== WORKING DATA

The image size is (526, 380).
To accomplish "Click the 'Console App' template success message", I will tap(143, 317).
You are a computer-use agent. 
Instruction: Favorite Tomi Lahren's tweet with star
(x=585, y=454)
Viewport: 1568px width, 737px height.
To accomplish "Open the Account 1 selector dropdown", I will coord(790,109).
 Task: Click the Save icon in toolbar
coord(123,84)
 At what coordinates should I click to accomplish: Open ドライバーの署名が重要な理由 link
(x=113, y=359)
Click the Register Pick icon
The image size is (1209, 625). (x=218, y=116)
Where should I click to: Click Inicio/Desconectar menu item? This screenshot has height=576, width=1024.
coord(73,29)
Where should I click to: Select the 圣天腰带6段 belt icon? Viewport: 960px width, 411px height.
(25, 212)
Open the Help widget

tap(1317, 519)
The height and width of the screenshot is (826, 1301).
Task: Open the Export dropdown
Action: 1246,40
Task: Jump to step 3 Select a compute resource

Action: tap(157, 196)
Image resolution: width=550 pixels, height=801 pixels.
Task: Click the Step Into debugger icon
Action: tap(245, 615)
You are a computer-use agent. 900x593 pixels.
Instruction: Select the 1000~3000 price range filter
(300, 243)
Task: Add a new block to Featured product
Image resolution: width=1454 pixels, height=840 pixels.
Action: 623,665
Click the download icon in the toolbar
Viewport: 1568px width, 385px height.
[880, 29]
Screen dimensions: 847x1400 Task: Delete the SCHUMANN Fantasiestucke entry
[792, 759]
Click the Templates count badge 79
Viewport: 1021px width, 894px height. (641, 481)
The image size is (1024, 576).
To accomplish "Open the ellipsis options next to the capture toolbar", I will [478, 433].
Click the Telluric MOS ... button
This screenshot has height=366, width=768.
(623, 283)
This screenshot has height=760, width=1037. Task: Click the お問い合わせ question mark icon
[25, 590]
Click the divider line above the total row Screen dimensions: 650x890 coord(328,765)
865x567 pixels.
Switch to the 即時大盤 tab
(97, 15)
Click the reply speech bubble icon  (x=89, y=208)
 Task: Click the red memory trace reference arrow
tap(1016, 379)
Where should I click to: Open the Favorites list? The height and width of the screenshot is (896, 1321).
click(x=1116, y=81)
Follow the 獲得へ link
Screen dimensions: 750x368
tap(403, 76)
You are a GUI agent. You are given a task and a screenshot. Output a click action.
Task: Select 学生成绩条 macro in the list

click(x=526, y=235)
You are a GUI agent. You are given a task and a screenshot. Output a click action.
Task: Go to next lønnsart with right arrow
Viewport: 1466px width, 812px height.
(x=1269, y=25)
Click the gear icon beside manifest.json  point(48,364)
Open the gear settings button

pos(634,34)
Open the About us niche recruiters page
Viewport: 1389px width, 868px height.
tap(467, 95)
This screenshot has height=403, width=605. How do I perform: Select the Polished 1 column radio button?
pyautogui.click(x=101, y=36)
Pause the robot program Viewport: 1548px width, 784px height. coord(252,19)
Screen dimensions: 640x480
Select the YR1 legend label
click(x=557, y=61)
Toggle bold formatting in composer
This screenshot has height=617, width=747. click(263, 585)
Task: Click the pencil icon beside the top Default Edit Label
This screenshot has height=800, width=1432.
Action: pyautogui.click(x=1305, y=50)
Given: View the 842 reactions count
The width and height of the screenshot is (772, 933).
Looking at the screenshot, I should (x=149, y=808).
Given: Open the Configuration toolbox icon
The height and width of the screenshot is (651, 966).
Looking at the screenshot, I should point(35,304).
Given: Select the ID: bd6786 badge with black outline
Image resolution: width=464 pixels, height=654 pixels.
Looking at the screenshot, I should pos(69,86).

====

The data, all of it, should be transcribed exactly.

> REPLY TO THE EXERCISE:
The image size is (526, 380).
To accomplish "Click the 'Console App' template success message", I will tap(143, 317).
You are a computer-use agent. 
Instruction: Favorite Tomi Lahren's tweet with star
(x=585, y=454)
Viewport: 1568px width, 737px height.
To accomplish "Open the Account 1 selector dropdown", I will coord(790,109).
 Task: Click the Save icon in toolbar
coord(123,84)
 At what coordinates should I click to accomplish: Open ドライバーの署名が重要な理由 link
(x=113, y=359)
Click the Register Pick icon
The image size is (1209, 625). (x=218, y=116)
Where should I click to: Click Inicio/Desconectar menu item? This screenshot has height=576, width=1024.
coord(73,29)
Where should I click to: Select the 圣天腰带6段 belt icon? Viewport: 960px width, 411px height.
(25, 212)
Open the Help widget

tap(1317, 519)
The height and width of the screenshot is (826, 1301).
Task: Open the Export dropdown
Action: 1246,40
Task: Jump to step 3 Select a compute resource

Action: tap(157, 196)
Image resolution: width=550 pixels, height=801 pixels.
Task: Click the Step Into debugger icon
Action: tap(245, 615)
You are a computer-use agent. 900x593 pixels.
Instruction: Select the 1000~3000 price range filter
(300, 243)
Task: Add a new block to Featured product
Image resolution: width=1454 pixels, height=840 pixels.
Action: 623,665
Click the download icon in the toolbar
Viewport: 1568px width, 385px height.
[880, 29]
Screen dimensions: 847x1400 Task: Delete the SCHUMANN Fantasiestucke entry
[792, 759]
Click the Templates count badge 79
Viewport: 1021px width, 894px height. (641, 481)
The image size is (1024, 576).
To accomplish "Open the ellipsis options next to the capture toolbar", I will [478, 433].
Click the Telluric MOS ... button
This screenshot has height=366, width=768.
(623, 283)
This screenshot has height=760, width=1037. Task: Click the お問い合わせ question mark icon
[25, 590]
Click the divider line above the total row Screen dimensions: 650x890 coord(328,765)
865x567 pixels.
Switch to the 即時大盤 tab
(97, 15)
Click the reply speech bubble icon  (x=89, y=208)
 Task: Click the red memory trace reference arrow
tap(1016, 379)
Where should I click to: Open the Favorites list? The height and width of the screenshot is (896, 1321).
click(x=1116, y=81)
Follow the 獲得へ link
Screen dimensions: 750x368
tap(403, 76)
You are a GUI agent. You are given a task and a screenshot. Output a click action.
Task: Select 学生成绩条 macro in the list

click(x=526, y=235)
You are a GUI agent. You are given a task and a screenshot. Output a click action.
Task: Go to next lønnsart with right arrow
Viewport: 1466px width, 812px height.
(x=1269, y=25)
Click the gear icon beside manifest.json  point(48,364)
Open the gear settings button

pos(634,34)
Open the About us niche recruiters page
Viewport: 1389px width, 868px height.
tap(467, 95)
This screenshot has height=403, width=605. How do I perform: Select the Polished 1 column radio button?
pyautogui.click(x=101, y=36)
Pause the robot program Viewport: 1548px width, 784px height. coord(252,19)
Screen dimensions: 640x480
Select the YR1 legend label
click(x=557, y=61)
Toggle bold formatting in composer
This screenshot has height=617, width=747. click(263, 585)
Task: Click the pencil icon beside the top Default Edit Label
This screenshot has height=800, width=1432.
Action: pyautogui.click(x=1305, y=50)
Given: View the 842 reactions count
The width and height of the screenshot is (772, 933).
Looking at the screenshot, I should (x=149, y=808).
Given: Open the Configuration toolbox icon
The height and width of the screenshot is (651, 966).
Looking at the screenshot, I should point(35,304).
Given: Select the ID: bd6786 badge with black outline
Image resolution: width=464 pixels, height=654 pixels.
Looking at the screenshot, I should pos(69,86).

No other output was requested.